Menurut dia, pada masa pandemi, animo masyarakat menjadi pelaku UMKM justru bertambah karena fenomena pekerja yang dirumahkan. Sambil mengisi waktu luang, mereka mulai membuat berbagai produk. Di permulaan pandemi, masker kain merupakan jenis komoditas yang paling banyak diproduksi oleh UMKM.
Akan tetapi, masker-masker ini akhirnya terlibas ketika merek-merek pakaian ataupun perusahaan konveksi besar turut membuat masker. Produksi pabrikan dijual dengan harga lebih murah, seperti di bawah Rp 10.000, karena sekali buat bisa ribuan lembar. Masker produksi UMKM rata-rata harga jualnya di atas Rp 10.000 karena murni buatan tangan.

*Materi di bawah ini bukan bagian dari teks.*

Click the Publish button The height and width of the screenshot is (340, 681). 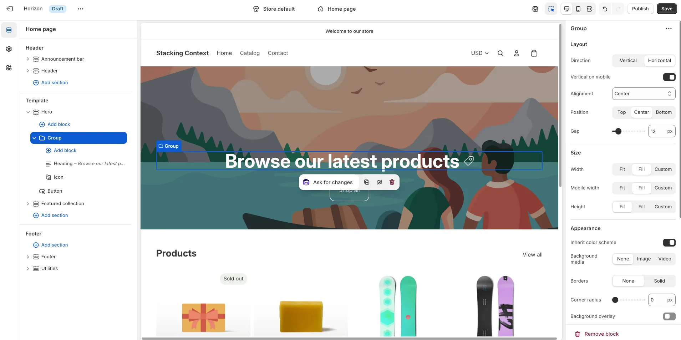coord(640,9)
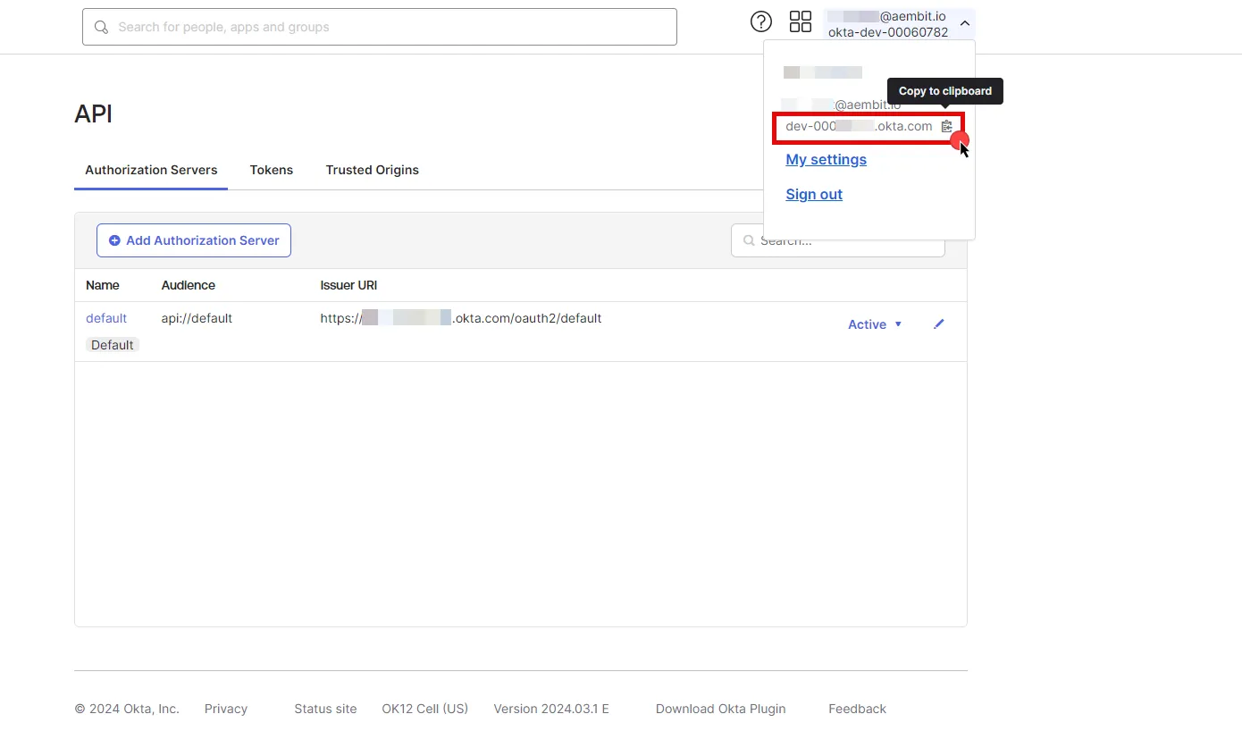Image resolution: width=1242 pixels, height=731 pixels.
Task: Click the plus icon on Add Authorization Server
Action: [114, 239]
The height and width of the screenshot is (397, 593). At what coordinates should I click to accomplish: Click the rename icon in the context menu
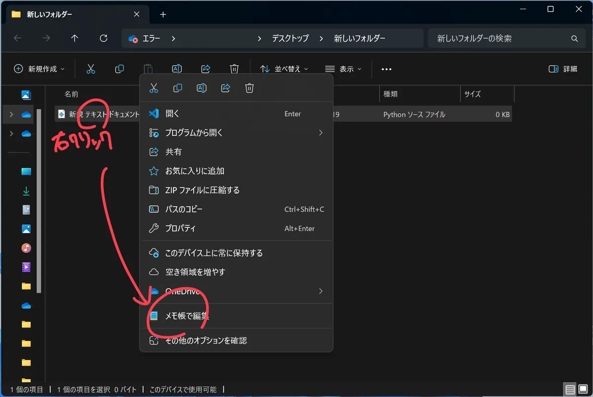point(202,88)
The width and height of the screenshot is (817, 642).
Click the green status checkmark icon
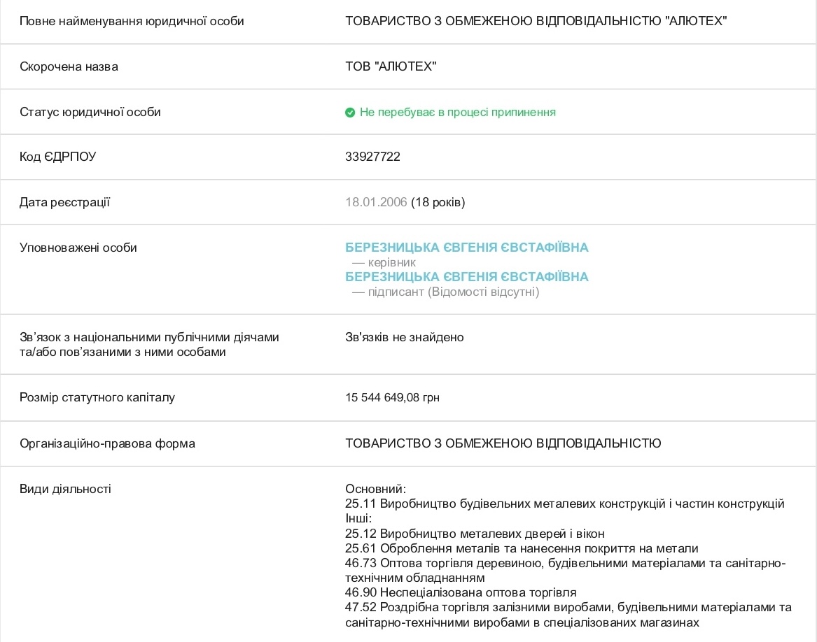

”Strategi yang diambil ialah diversifikasi produk. Jangan cuma bergantung pada masker, harus ada variasi, misalnya membuat aksesori yang bisa dipakai sehari-hari dan produk-produk turunan makanan yang bisa disimpan beberapa hari,” kata Andrianto.
Pelatihan teknis menjahit, menganyam, dan keterampilan lain menjadi sangat penting. Andrianto menjelaskan, produk UMKM harus memiliki nilai plus dibandingkan dengan produk pabrikan. Misalnya untuk masker buatan UMKM, jika harga jualnya lebih mahal daripada masker konveksi, desainnya harus lebih mewah dan bahan bakunya lebih bermutu agar layak dijual lebih mahal.
Meskipun begitu, belum semua UMKM merasa diperhatikan. Di Kelapa Gading, Jakarta Utara, misalnya, Donna Altamirano, seorang pemilik salon rumahan, mengatakan, belum banyak program yang ditawarkan untuk bidang usaha tersebut. Mayoritas pendampingan masih di sektor kuliner dan kerajinan.